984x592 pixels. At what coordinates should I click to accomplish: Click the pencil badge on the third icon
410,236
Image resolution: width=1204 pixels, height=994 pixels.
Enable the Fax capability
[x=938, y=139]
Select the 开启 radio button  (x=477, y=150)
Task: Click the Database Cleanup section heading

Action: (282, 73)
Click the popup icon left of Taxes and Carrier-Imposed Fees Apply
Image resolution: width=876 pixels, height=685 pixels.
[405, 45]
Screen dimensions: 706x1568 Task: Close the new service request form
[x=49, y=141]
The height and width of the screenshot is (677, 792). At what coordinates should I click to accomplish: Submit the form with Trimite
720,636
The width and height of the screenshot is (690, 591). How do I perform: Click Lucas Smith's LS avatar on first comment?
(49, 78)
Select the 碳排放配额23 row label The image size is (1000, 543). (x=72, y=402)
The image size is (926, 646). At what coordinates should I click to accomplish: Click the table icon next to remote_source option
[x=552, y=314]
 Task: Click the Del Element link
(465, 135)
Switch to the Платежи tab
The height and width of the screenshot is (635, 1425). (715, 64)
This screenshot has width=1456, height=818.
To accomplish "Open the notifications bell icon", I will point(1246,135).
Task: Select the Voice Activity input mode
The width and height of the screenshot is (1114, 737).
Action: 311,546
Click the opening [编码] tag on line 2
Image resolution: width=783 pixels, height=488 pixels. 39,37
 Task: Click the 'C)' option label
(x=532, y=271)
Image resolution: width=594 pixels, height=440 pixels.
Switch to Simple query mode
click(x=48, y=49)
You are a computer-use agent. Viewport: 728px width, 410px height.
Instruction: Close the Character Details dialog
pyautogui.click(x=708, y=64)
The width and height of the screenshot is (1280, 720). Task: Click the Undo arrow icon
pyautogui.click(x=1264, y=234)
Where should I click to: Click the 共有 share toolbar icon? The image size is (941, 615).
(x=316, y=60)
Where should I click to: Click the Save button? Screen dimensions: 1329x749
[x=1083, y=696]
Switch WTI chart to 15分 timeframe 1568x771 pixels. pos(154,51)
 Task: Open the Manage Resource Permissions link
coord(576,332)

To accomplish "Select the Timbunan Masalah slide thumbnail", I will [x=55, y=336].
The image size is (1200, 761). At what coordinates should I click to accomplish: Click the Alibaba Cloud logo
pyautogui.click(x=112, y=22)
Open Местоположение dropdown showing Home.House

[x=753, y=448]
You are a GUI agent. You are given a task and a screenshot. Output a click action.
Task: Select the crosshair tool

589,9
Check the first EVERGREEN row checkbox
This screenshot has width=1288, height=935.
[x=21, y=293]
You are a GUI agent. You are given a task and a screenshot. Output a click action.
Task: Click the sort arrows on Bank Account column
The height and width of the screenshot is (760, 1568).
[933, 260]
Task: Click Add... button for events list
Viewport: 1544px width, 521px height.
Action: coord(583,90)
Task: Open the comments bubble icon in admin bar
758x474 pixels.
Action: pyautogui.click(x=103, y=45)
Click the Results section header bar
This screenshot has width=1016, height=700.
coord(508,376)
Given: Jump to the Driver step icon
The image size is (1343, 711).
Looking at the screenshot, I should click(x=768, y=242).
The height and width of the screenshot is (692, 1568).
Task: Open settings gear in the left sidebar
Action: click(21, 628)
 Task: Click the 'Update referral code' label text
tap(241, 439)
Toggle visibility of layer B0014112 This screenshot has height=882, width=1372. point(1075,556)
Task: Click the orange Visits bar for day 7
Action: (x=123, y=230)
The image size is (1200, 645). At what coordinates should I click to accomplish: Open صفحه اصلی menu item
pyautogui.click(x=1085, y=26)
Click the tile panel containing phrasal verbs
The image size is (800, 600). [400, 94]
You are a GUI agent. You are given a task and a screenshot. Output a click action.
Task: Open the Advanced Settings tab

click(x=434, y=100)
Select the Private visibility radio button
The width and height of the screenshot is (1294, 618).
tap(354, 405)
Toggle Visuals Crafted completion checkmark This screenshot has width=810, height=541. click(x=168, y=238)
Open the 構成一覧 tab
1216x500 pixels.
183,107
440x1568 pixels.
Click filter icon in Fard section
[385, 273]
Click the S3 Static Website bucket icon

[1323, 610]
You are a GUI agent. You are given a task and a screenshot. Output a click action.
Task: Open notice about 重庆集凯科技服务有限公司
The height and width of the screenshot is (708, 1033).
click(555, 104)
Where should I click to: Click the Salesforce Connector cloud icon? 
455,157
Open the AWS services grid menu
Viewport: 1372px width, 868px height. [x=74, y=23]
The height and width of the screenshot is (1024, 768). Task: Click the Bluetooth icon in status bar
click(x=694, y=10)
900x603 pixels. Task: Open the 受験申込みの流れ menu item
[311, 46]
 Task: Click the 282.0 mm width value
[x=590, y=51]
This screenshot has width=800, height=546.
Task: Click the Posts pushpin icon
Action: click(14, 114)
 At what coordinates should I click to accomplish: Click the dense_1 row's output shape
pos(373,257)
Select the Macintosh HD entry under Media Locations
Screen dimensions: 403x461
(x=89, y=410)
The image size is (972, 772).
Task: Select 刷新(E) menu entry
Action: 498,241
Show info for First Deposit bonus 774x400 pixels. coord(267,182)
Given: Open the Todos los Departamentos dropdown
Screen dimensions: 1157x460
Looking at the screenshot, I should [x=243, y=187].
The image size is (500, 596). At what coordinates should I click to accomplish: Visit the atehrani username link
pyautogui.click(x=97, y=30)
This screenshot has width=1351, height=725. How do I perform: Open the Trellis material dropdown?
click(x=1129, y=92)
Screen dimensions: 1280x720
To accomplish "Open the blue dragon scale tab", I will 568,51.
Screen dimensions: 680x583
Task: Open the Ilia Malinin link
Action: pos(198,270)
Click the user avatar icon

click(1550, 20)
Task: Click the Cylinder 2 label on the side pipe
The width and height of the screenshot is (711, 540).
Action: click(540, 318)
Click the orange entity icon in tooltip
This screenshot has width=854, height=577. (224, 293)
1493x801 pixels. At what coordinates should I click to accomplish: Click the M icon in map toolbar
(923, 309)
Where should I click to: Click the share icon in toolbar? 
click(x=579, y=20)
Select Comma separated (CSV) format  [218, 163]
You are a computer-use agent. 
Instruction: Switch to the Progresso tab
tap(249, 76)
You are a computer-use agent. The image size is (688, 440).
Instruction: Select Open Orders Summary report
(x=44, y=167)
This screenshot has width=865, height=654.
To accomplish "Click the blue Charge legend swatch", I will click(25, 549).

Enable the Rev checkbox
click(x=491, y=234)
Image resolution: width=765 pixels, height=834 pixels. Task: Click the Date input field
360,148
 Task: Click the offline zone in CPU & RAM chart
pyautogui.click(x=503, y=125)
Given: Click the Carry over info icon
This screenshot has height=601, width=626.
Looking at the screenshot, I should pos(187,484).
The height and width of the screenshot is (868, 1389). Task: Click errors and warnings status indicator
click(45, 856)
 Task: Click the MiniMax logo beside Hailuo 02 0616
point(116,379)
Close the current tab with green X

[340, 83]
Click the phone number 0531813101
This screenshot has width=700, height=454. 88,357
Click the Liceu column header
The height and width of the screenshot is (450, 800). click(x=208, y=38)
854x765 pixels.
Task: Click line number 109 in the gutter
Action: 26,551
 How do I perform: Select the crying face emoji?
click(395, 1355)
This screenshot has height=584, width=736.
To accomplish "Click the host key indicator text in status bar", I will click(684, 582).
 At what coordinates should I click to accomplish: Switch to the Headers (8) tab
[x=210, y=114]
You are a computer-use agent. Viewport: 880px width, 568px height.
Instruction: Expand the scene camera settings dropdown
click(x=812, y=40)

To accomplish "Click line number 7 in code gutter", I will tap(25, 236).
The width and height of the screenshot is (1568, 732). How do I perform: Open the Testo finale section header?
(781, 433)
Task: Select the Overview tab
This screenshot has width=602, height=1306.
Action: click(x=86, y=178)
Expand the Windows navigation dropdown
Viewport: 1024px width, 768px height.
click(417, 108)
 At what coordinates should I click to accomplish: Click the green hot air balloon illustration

What needs to be done
Starting with the line that contains "Show info for" and going on through the line that contains "will click(25, 549).", rewrite these lines with "dropdown" swapped for "drop-down list" and nothing else changed.

Exercise answer
Show info for First Deposit bonus 774x400 pixels. coord(267,182)
Given: Open the Todos los Departamentos drop-down list
Screen dimensions: 1157x460
Looking at the screenshot, I should [x=243, y=187].
The image size is (500, 596). At what coordinates should I click to accomplish: Visit the atehrani username link
pyautogui.click(x=97, y=30)
This screenshot has width=1351, height=725. How do I perform: Open the Trellis material drop-down list?
click(x=1129, y=92)
Screen dimensions: 1280x720
To accomplish "Open the blue dragon scale tab", I will 568,51.
Screen dimensions: 680x583
Task: Open the Ilia Malinin link
Action: pos(198,270)
Click the user avatar icon

click(1550, 20)
Task: Click the Cylinder 2 label on the side pipe
The width and height of the screenshot is (711, 540).
Action: click(540, 318)
Click the orange entity icon in tooltip
This screenshot has width=854, height=577. (224, 293)
1493x801 pixels. At what coordinates should I click to accomplish: Click the M icon in map toolbar
(923, 309)
Where should I click to: Click the share icon in toolbar? 
click(x=579, y=20)
Select Comma separated (CSV) format  [218, 163]
You are a computer-use agent. 
Instruction: Switch to the Progresso tab
tap(249, 76)
You are a computer-use agent. The image size is (688, 440).
Instruction: Select Open Orders Summary report
(x=44, y=167)
This screenshot has width=865, height=654.
To accomplish "Click the blue Charge legend swatch", I will click(25, 549).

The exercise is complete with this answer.